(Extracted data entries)
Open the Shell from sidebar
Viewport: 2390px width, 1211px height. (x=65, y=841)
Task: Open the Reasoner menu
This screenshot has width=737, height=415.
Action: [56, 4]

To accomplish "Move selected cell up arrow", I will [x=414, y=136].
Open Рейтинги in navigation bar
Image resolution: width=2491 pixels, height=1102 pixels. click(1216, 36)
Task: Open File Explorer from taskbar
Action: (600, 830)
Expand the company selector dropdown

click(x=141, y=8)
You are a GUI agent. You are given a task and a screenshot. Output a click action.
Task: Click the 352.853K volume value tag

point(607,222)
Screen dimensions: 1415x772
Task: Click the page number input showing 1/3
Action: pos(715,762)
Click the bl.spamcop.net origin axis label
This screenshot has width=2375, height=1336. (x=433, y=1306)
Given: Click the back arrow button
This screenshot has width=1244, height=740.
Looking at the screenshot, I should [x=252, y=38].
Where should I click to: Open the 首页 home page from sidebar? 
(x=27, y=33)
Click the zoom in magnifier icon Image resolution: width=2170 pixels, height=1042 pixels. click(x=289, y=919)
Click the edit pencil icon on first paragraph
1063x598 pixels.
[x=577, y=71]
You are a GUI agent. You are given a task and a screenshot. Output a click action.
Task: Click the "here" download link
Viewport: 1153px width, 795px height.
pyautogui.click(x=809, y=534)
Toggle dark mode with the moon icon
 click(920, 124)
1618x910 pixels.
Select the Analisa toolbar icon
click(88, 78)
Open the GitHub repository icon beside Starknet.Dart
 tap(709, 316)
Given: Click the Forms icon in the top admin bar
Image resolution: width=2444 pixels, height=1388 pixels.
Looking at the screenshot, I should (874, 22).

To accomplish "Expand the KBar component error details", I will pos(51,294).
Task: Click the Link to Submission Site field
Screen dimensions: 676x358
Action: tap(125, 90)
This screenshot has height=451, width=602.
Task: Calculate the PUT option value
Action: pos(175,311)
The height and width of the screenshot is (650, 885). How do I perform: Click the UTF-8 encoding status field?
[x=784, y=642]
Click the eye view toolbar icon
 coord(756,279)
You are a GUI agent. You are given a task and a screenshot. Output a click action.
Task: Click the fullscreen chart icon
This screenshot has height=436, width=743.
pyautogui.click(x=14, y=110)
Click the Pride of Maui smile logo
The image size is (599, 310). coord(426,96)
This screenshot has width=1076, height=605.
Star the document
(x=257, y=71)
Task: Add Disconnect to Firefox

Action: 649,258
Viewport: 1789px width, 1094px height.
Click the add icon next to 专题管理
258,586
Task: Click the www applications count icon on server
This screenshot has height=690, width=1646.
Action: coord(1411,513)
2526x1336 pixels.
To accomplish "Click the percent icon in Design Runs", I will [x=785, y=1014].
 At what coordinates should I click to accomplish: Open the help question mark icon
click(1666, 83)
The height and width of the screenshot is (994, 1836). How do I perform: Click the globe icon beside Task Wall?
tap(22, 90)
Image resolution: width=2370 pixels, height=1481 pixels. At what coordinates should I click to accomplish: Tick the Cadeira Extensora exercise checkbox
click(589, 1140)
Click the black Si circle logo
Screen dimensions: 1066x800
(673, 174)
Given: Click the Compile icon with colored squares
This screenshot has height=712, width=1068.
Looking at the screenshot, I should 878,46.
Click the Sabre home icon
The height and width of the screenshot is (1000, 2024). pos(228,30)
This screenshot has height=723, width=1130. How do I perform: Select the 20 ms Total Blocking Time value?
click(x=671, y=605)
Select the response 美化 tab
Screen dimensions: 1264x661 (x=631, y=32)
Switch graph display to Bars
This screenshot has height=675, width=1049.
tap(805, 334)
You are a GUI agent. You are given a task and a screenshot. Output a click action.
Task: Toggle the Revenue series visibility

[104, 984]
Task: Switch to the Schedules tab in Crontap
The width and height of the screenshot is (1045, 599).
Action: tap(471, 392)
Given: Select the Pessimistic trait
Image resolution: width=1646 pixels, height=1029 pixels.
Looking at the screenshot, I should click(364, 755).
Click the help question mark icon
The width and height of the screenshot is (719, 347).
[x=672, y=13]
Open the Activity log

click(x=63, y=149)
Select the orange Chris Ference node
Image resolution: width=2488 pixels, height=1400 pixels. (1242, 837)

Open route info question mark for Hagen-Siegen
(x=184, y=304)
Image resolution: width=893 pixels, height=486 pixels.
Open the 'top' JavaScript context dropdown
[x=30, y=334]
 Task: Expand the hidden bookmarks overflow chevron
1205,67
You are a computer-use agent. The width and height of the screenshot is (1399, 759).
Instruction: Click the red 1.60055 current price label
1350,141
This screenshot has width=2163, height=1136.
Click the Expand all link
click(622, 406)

The task: All the records above need to be set down again exactly as they were given.

Solution to this problem:
Open the Shell from sidebar
Viewport: 2390px width, 1211px height. (x=65, y=841)
Task: Open the Reasoner menu
This screenshot has width=737, height=415.
Action: [56, 4]

To accomplish "Move selected cell up arrow", I will [x=414, y=136].
Open Рейтинги in navigation bar
Image resolution: width=2491 pixels, height=1102 pixels. click(1216, 36)
Task: Open File Explorer from taskbar
Action: (600, 830)
Expand the company selector dropdown

click(x=141, y=8)
You are a GUI agent. You are given a task and a screenshot. Output a click action.
Task: Click the 352.853K volume value tag

point(607,222)
Screen dimensions: 1415x772
Task: Click the page number input showing 1/3
Action: pos(715,762)
Click the bl.spamcop.net origin axis label
This screenshot has width=2375, height=1336. (x=433, y=1306)
Given: Click the back arrow button
This screenshot has width=1244, height=740.
Looking at the screenshot, I should [x=252, y=38].
Where should I click to: Open the 首页 home page from sidebar? 
(x=27, y=33)
Click the zoom in magnifier icon Image resolution: width=2170 pixels, height=1042 pixels. click(x=289, y=919)
Click the edit pencil icon on first paragraph
1063x598 pixels.
[x=577, y=71]
You are a GUI agent. You are given a task and a screenshot. Output a click action.
Task: Click the "here" download link
Viewport: 1153px width, 795px height.
pyautogui.click(x=809, y=534)
Toggle dark mode with the moon icon
 click(920, 124)
1618x910 pixels.
Select the Analisa toolbar icon
click(88, 78)
Open the GitHub repository icon beside Starknet.Dart
 tap(709, 316)
Given: Click the Forms icon in the top admin bar
Image resolution: width=2444 pixels, height=1388 pixels.
Looking at the screenshot, I should (874, 22).

To accomplish "Expand the KBar component error details", I will pos(51,294).
Task: Click the Link to Submission Site field
Screen dimensions: 676x358
Action: tap(125, 90)
This screenshot has height=451, width=602.
Task: Calculate the PUT option value
Action: pos(175,311)
The height and width of the screenshot is (650, 885). How do I perform: Click the UTF-8 encoding status field?
[x=784, y=642]
Click the eye view toolbar icon
 coord(756,279)
You are a GUI agent. You are given a task and a screenshot. Output a click action.
Task: Click the fullscreen chart icon
This screenshot has height=436, width=743.
pyautogui.click(x=14, y=110)
Click the Pride of Maui smile logo
The image size is (599, 310). coord(426,96)
This screenshot has width=1076, height=605.
Star the document
(x=257, y=71)
Task: Add Disconnect to Firefox

Action: 649,258
Viewport: 1789px width, 1094px height.
Click the add icon next to 专题管理
258,586
Task: Click the www applications count icon on server
This screenshot has height=690, width=1646.
Action: coord(1411,513)
2526x1336 pixels.
To accomplish "Click the percent icon in Design Runs", I will [x=785, y=1014].
 At what coordinates should I click to accomplish: Open the help question mark icon
click(1666, 83)
The height and width of the screenshot is (994, 1836). How do I perform: Click the globe icon beside Task Wall?
tap(22, 90)
Image resolution: width=2370 pixels, height=1481 pixels. At what coordinates should I click to accomplish: Tick the Cadeira Extensora exercise checkbox
click(589, 1140)
Click the black Si circle logo
Screen dimensions: 1066x800
(673, 174)
Given: Click the Compile icon with colored squares
This screenshot has height=712, width=1068.
Looking at the screenshot, I should 878,46.
Click the Sabre home icon
The height and width of the screenshot is (1000, 2024). pos(228,30)
This screenshot has height=723, width=1130. How do I perform: Select the 20 ms Total Blocking Time value?
click(x=671, y=605)
Select the response 美化 tab
Screen dimensions: 1264x661 (x=631, y=32)
Switch graph display to Bars
This screenshot has height=675, width=1049.
tap(805, 334)
You are a GUI agent. You are given a task and a screenshot. Output a click action.
Task: Toggle the Revenue series visibility

[104, 984]
Task: Switch to the Schedules tab in Crontap
The width and height of the screenshot is (1045, 599).
Action: tap(471, 392)
Given: Select the Pessimistic trait
Image resolution: width=1646 pixels, height=1029 pixels.
Looking at the screenshot, I should click(364, 755).
Click the help question mark icon
The width and height of the screenshot is (719, 347).
[x=672, y=13]
Open the Activity log

click(x=63, y=149)
Select the orange Chris Ference node
Image resolution: width=2488 pixels, height=1400 pixels. (1242, 837)

Open route info question mark for Hagen-Siegen
(x=184, y=304)
Image resolution: width=893 pixels, height=486 pixels.
Open the 'top' JavaScript context dropdown
[x=30, y=334]
 Task: Expand the hidden bookmarks overflow chevron
1205,67
You are a computer-use agent. The width and height of the screenshot is (1399, 759).
Instruction: Click the red 1.60055 current price label
1350,141
This screenshot has width=2163, height=1136.
Click the Expand all link
click(622, 406)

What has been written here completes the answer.